• _What you need to do_
Could you reproduce the stretch from the line containing "Click the registration" through the end of the lines, substituting "refresh" for "reload" and leaving everything else unchanged?

• _Data records_

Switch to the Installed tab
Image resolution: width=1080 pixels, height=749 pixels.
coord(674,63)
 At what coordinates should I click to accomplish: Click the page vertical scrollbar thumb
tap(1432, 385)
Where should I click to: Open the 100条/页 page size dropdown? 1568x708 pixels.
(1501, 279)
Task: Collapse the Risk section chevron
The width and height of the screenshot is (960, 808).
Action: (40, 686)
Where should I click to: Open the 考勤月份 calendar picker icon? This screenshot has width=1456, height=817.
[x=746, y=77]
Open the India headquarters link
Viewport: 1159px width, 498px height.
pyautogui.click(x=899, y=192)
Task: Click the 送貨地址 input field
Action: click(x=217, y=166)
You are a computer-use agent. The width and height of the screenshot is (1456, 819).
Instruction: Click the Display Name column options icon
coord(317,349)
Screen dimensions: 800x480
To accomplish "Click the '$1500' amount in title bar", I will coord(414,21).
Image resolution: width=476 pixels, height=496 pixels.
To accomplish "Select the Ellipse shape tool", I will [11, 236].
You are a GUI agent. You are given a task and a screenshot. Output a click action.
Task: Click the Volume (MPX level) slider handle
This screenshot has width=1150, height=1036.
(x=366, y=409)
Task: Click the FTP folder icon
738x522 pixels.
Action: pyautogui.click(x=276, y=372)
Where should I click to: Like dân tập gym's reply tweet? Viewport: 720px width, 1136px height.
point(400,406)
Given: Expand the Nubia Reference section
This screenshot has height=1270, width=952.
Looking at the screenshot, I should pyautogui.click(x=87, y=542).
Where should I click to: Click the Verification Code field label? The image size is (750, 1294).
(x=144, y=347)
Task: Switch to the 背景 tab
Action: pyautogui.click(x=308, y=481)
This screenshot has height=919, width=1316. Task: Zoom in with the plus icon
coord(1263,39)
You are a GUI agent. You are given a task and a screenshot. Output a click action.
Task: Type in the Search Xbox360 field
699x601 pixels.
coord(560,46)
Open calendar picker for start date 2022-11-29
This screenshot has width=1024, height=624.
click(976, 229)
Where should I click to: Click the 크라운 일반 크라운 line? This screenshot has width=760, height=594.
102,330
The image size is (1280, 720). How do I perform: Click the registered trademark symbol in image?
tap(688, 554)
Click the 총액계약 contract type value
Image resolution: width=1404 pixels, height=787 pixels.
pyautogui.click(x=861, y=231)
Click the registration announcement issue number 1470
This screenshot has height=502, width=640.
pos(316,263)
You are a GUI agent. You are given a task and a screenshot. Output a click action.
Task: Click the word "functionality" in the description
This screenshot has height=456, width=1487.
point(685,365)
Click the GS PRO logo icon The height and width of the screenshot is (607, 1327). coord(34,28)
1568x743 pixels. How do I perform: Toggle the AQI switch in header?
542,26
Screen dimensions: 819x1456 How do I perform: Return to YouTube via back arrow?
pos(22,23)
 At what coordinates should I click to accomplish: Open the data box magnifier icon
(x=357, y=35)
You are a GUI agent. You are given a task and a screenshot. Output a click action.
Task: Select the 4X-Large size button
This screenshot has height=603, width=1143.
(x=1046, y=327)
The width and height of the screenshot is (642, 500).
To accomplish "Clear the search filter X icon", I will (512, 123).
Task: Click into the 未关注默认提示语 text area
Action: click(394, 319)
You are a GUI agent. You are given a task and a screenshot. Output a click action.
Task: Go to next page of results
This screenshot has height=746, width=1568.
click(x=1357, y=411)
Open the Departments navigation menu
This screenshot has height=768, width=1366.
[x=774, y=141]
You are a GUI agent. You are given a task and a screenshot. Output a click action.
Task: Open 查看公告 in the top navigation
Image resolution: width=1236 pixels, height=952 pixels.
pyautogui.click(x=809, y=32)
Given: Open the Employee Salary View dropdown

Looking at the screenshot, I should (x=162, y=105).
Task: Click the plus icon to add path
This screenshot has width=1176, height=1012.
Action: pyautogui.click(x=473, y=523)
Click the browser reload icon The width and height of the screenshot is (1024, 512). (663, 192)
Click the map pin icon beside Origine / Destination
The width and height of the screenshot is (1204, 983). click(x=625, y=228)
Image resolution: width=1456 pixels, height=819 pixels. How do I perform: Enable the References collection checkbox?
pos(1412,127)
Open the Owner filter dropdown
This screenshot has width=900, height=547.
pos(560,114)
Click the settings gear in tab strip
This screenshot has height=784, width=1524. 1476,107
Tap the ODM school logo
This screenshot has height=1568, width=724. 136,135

• _Answer to this task_
Click the registration announcement issue number 1470
This screenshot has height=502, width=640.
pos(316,263)
You are a GUI agent. You are given a task and a screenshot. Output a click action.
Task: Click the word "functionality" in the description
This screenshot has height=456, width=1487.
point(685,365)
Click the GS PRO logo icon The height and width of the screenshot is (607, 1327). coord(34,28)
1568x743 pixels. How do I perform: Toggle the AQI switch in header?
542,26
Screen dimensions: 819x1456 How do I perform: Return to YouTube via back arrow?
pos(22,23)
 At what coordinates should I click to accomplish: Open the data box magnifier icon
(x=357, y=35)
You are a GUI agent. You are given a task and a screenshot. Output a click action.
Task: Select the 4X-Large size button
This screenshot has height=603, width=1143.
(x=1046, y=327)
The width and height of the screenshot is (642, 500).
To accomplish "Clear the search filter X icon", I will (512, 123).
Task: Click into the 未关注默认提示语 text area
Action: click(394, 319)
You are a GUI agent. You are given a task and a screenshot. Output a click action.
Task: Go to next page of results
This screenshot has height=746, width=1568.
click(x=1357, y=411)
Open the Departments navigation menu
This screenshot has height=768, width=1366.
[x=774, y=141]
You are a GUI agent. You are given a task and a screenshot. Output a click action.
Task: Open 查看公告 in the top navigation
Image resolution: width=1236 pixels, height=952 pixels.
pyautogui.click(x=809, y=32)
Given: Open the Employee Salary View dropdown

Looking at the screenshot, I should (x=162, y=105).
Task: Click the plus icon to add path
This screenshot has width=1176, height=1012.
Action: pyautogui.click(x=473, y=523)
Click the browser refresh icon The width and height of the screenshot is (1024, 512). (663, 192)
Click the map pin icon beside Origine / Destination
The width and height of the screenshot is (1204, 983). click(x=625, y=228)
Image resolution: width=1456 pixels, height=819 pixels. How do I perform: Enable the References collection checkbox?
pos(1412,127)
Open the Owner filter dropdown
This screenshot has width=900, height=547.
pos(560,114)
Click the settings gear in tab strip
This screenshot has height=784, width=1524. 1476,107
Tap the ODM school logo
This screenshot has height=1568, width=724. 136,135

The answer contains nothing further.